One of the unique features inside Google’s self-driving car is that it doesn’t sport a steering wheel or a set of pedals. That won’t fly on public roads in California though, so the folks in Mountain View are faced with adding them or sticking to closed-course testing. New regulations that go into effect next month require autonomous vehicles to let the driver take “immediate physical control” should the need arise. Google says it’ll adhere to the rule by installing a temporary steering wheel and pedals in its 100 prototype cars set to begin testing on private roads in September.

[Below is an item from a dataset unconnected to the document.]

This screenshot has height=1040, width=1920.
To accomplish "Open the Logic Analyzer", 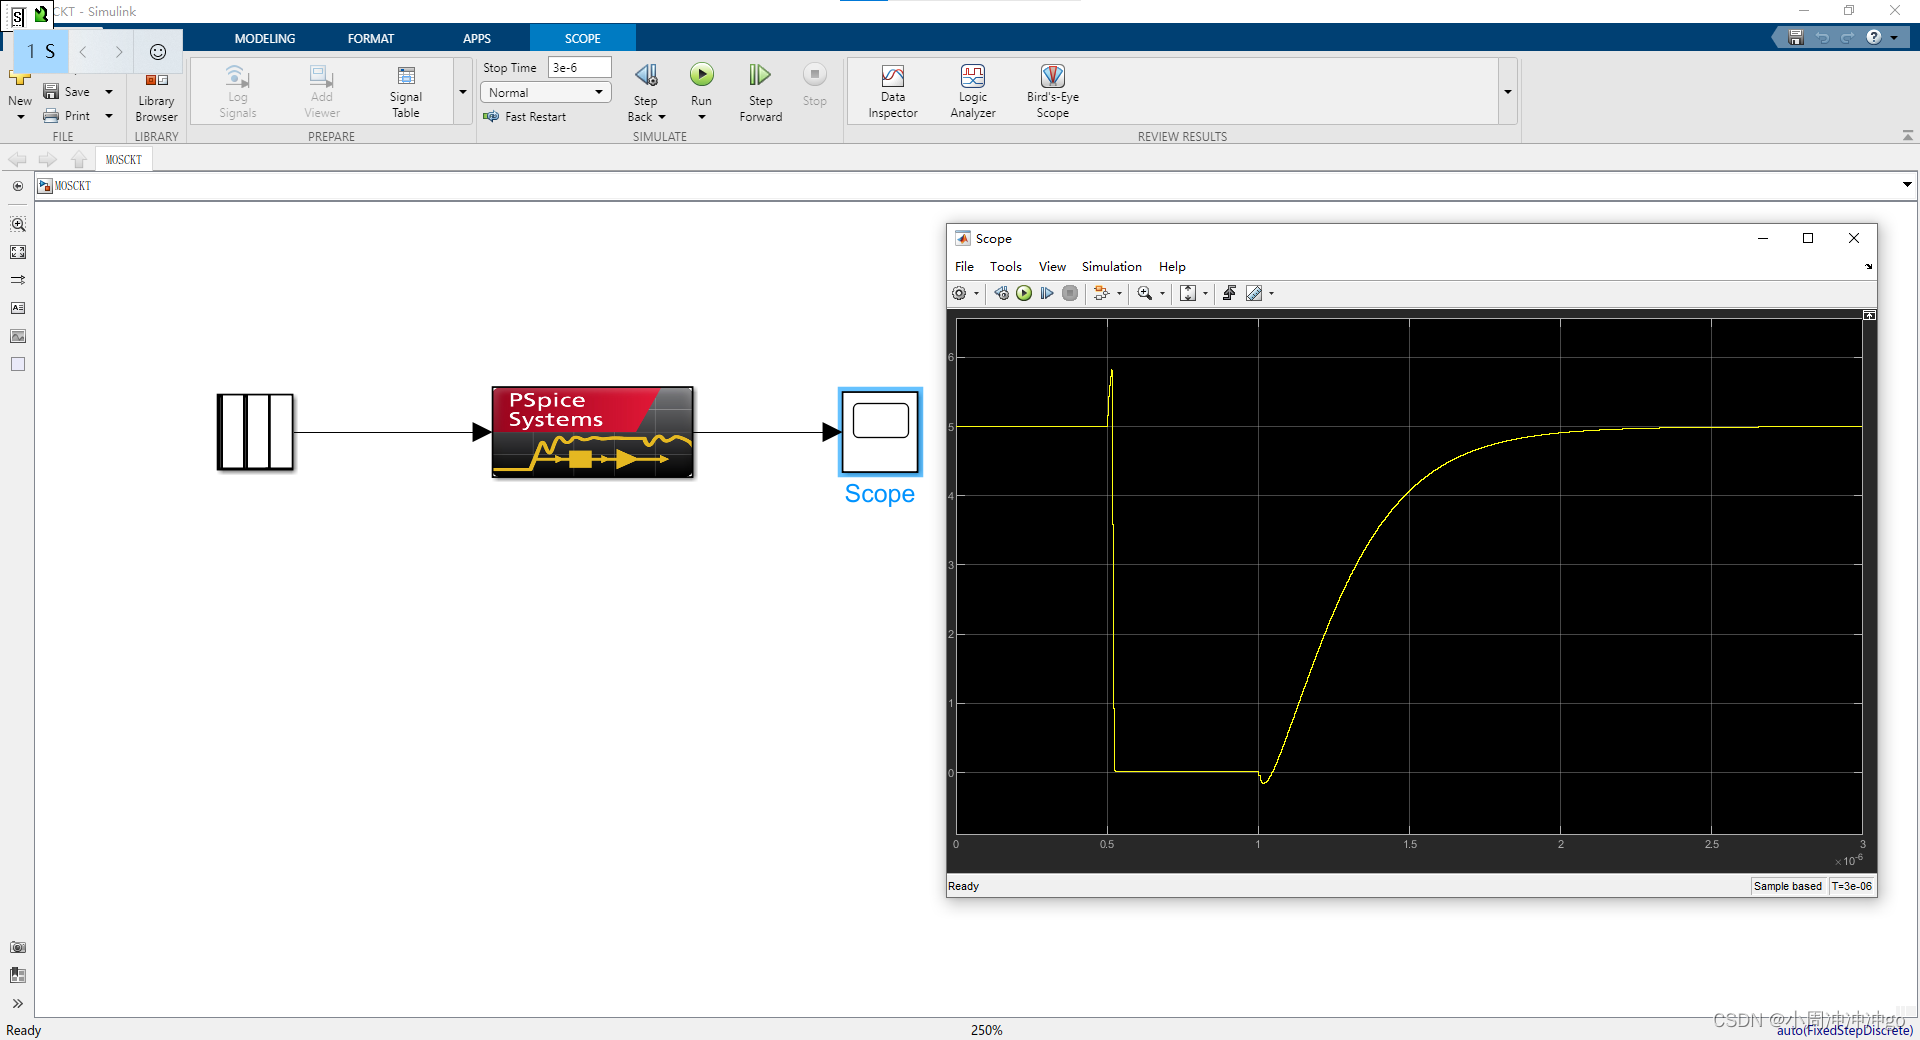I will pyautogui.click(x=972, y=90).

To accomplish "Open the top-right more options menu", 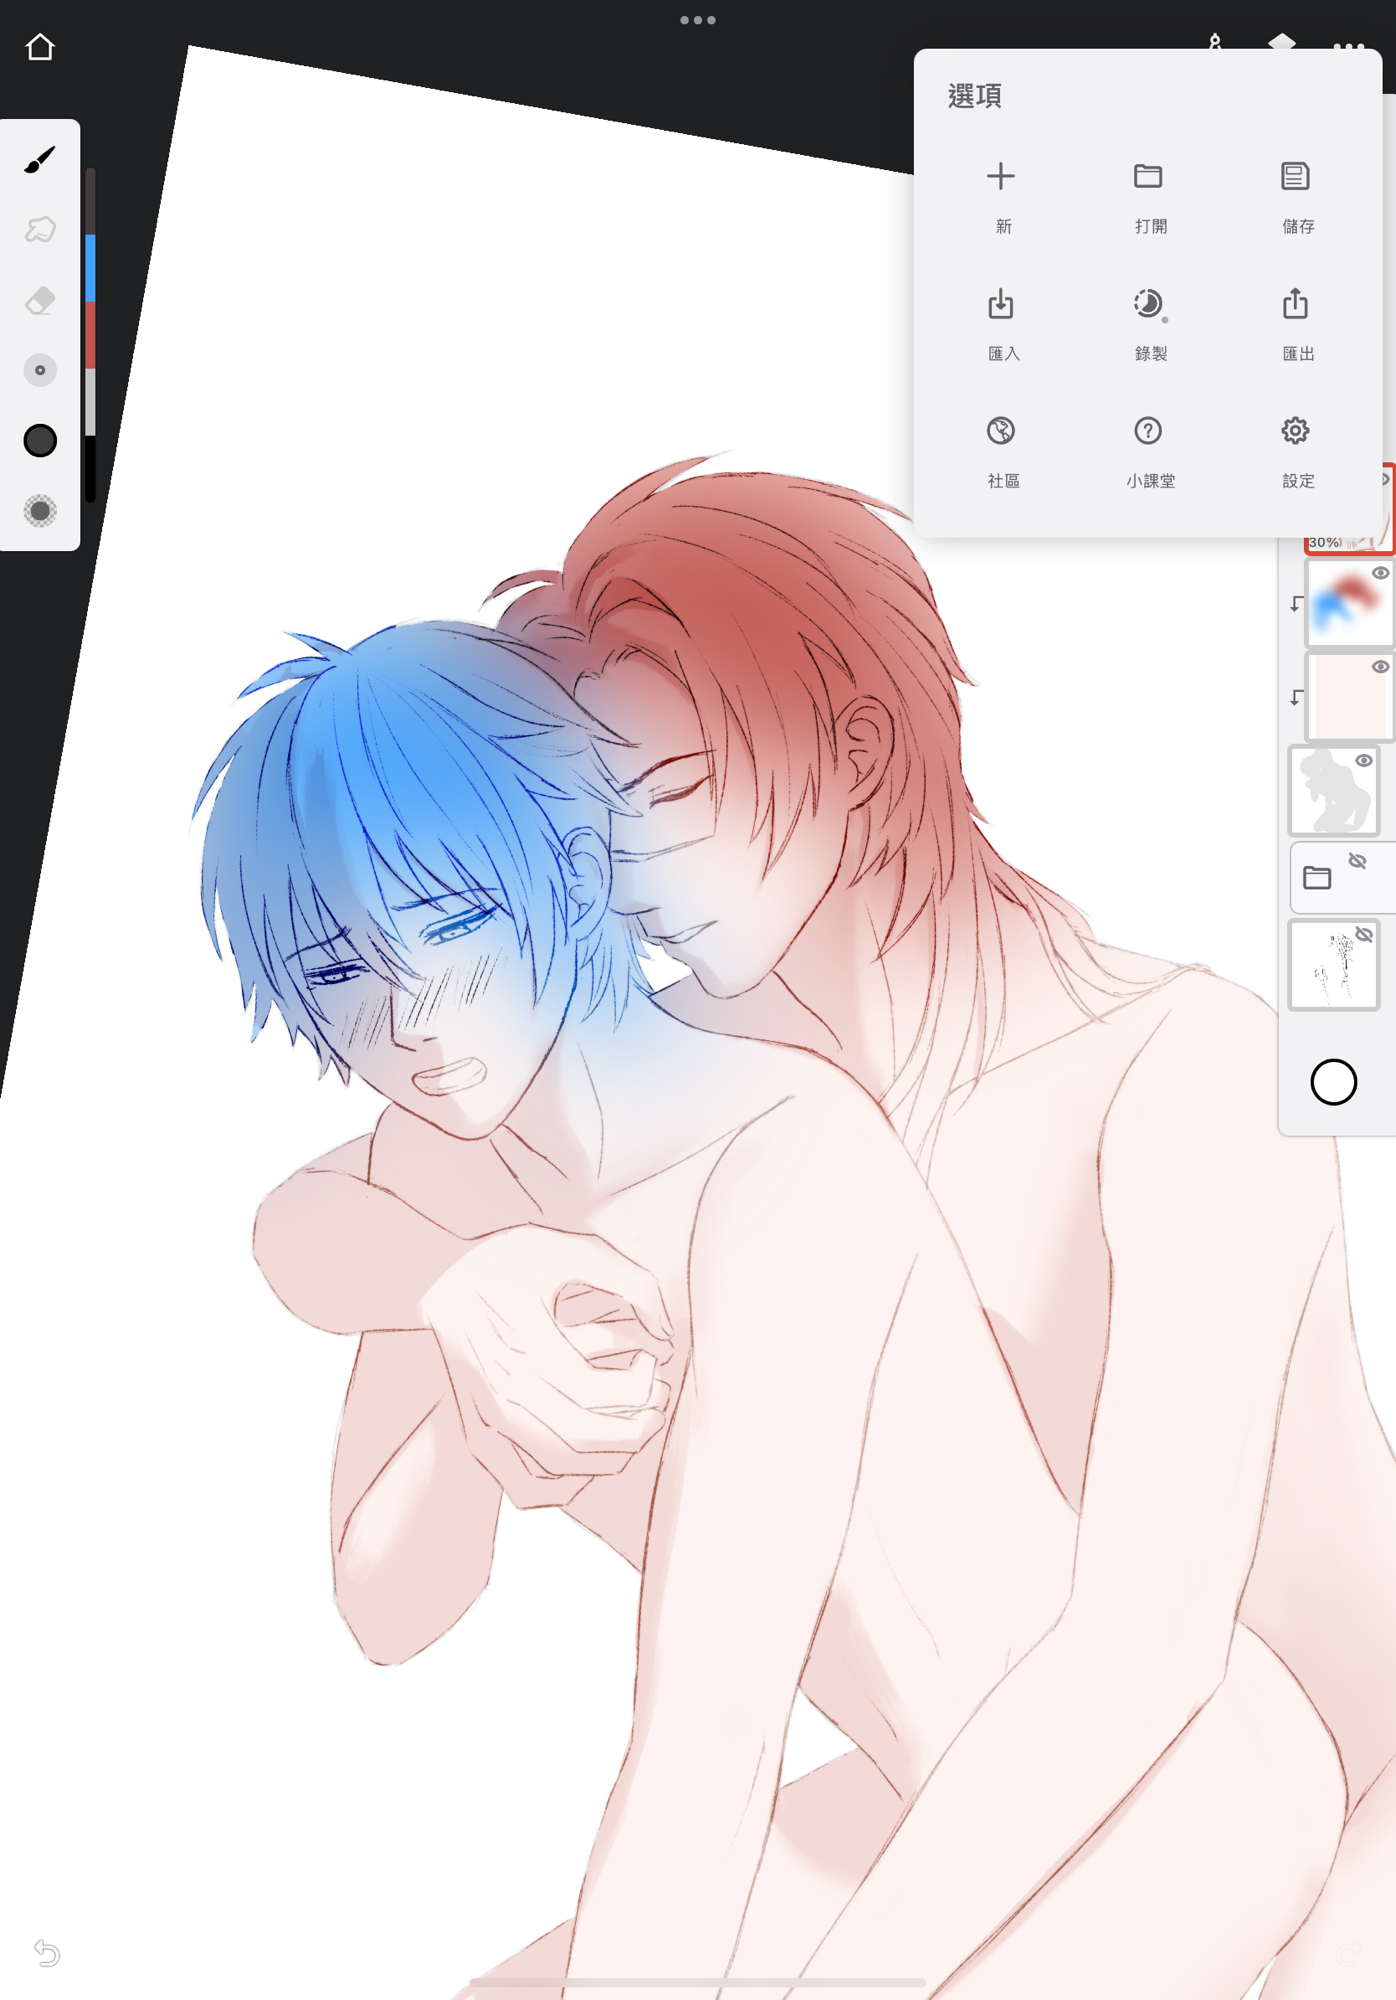I will pos(1348,46).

Google caused a stir earlier this year when it unveiled a self-driving car without a steering wheel or pedals for braking or accelerating. But Google’s goal of an autonomous car is bumping up against new testing rules from California’s Department of Motor Vehicles. The rules, which take effect on Sept. 16, require a driver to be able to take “immediate physical control” of a vehicle on public roads if needed. That means the car must have a steering wheel and brake and accelerator pedals, according to Bernard Soriano, the top official developing the rules for the state. Google could test its fully autonomous prototype on private roads, or try to test the vehicle on public roads outside California. But the company said it plans to comply with the California rule by building a small, temporary steering wheel and pedal system that drivers can use during testing. “With these additions, our safety drivers can test the self-driving features, while having the ability to take control of the vehicle if necessary,” Google spokeswoman Courtney Hohne said.